Garut,Nusaharianmedia.com – Di tengah meningkatnya kerusakan lingkungan dan bencana yang makin sering terjadi, Ketua Perkumpulan Lingkungan Anak Bangsa (LIBAS), Tedi Sutardi, menyerukan pentingnya membangkitkan kesadaran kolektif masyarakat untuk menjaga alam sebelum semuanya terlambat.
Menurutnya, kondisi lingkungan saat ini sudah dalam titik yang mengkhawatirkan dan memerlukan aksi nyata, bukan sekadar wacana.
“Kita ini sudah hidup di tengah tanda-tanda kerusakan yang nyata. Sungai makin kotor, hutan makin gundul, udara semakin sesak. Ini bukan lagi isu global yang jauh dari kita ini nyata dan terjadi di lingkungan kita sendiri,” kata Tedi saat ditemui usai kegiatan penanaman pohon di kawasan Sub DAS Cimanuk, Garut, Senin (14/04/2025).

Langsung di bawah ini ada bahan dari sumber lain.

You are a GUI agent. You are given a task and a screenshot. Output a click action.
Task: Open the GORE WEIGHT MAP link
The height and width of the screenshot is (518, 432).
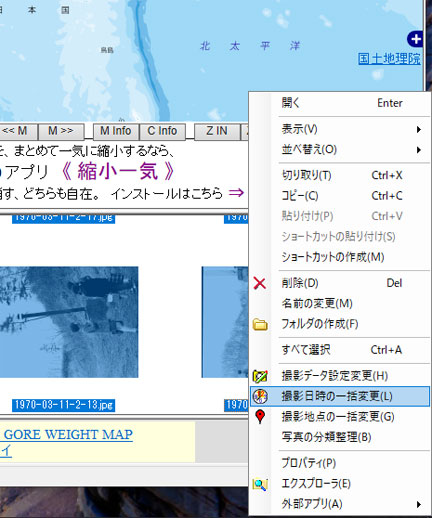click(68, 434)
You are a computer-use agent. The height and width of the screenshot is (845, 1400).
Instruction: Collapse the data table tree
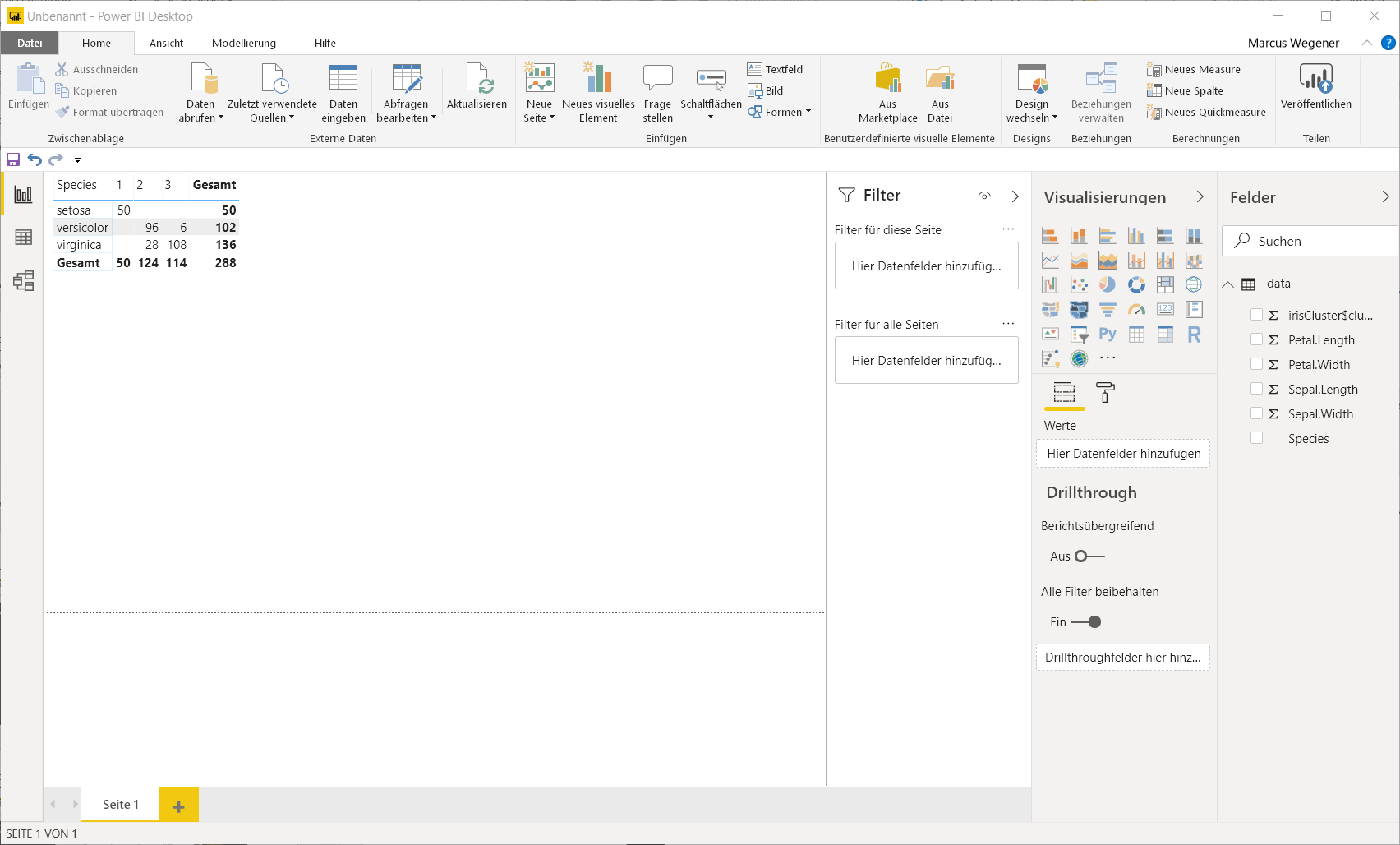(x=1227, y=284)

Tedi menekankan bahwa menjaga lingkungan bukan hanya tugas pemerintah atau aktivis, melainkan tanggung jawab setiap warga negara. Ia menyoroti pentingnya membangun budaya sadar lingkungan sejak dari rumah, sekolah, hingga ruang-ruang publik lainnya.
“Jangan tunggu bumi murka, karena kalau sudah begitu, kita cuma bisa menyesal. Bencana alam bukan hanya peristiwa alam biasa, tetapi juga peringatan keras akibat kelalaian kita sendiri,” tegasnya.
Krisis yang Diciptakan Manusia
Menurut data internal LIBAS, dalam lima tahun terakhir telah terjadi peningkatan signifikan dalam kasus pencemaran sungai, penggundulan hutan, dan penyusutan lahan hijau di beberapa wilayah Kabupaten Garut.
Hal ini berbanding lurus dengan meningkatnya risiko bencana alam seperti banjir, longsor, dan kekeringan.
Tedi menyebut bahwa krisis lingkungan ini bukan semata-mata karena faktor alam, tapi lebih dominan disebabkan oleh ulah manusia yang rakus dan abai.
“Kita tebang hutan untuk kepentingan ekonomi sesaat, buang sampah sembarangan karena malas, padahal yang kita rusak adalah masa depan anak cucu sendiri,” ujarnya prihatin.
Gerakan Nyata Anak Bangsa
Melalui LIBAS, Tedi Sutardi dan timnya telah menjalankan berbagai inisiatif lingkungan, seperti program adopsi pohon, kampanye “Sekolah Ramah Alam”, hingga pelatihan pengelolaan sampah di tingkat desa.
Dalam kegiatan terbarunya,LIBAS bekerja sama dengan sejumlah komunitas pemuda dan sekolah untuk melakukan penghijauan di kawasan rawan longsor serta revitalisasi mata air yang mulai mengering.
“Kami ingin tunjukkan bahwa perubahan bisa dimulai dari langkah kecil, dari komunitas lokal. Tak perlu tunggu anggaran besar, yang penting ada kemauan dan kesadaran bersama,” kata Tedi.
Harapan dan Ajakan
Di akhir wawancaranya, Tedi Sutardi mengajak seluruh elemen masyarakat untuk berhenti saling menyalahkan dan mulai bertindak. Ia percaya bahwa dengan semangat gotong royong dan kesadaran yang kuat, kerusakan lingkungan masih bisa diperbaiki.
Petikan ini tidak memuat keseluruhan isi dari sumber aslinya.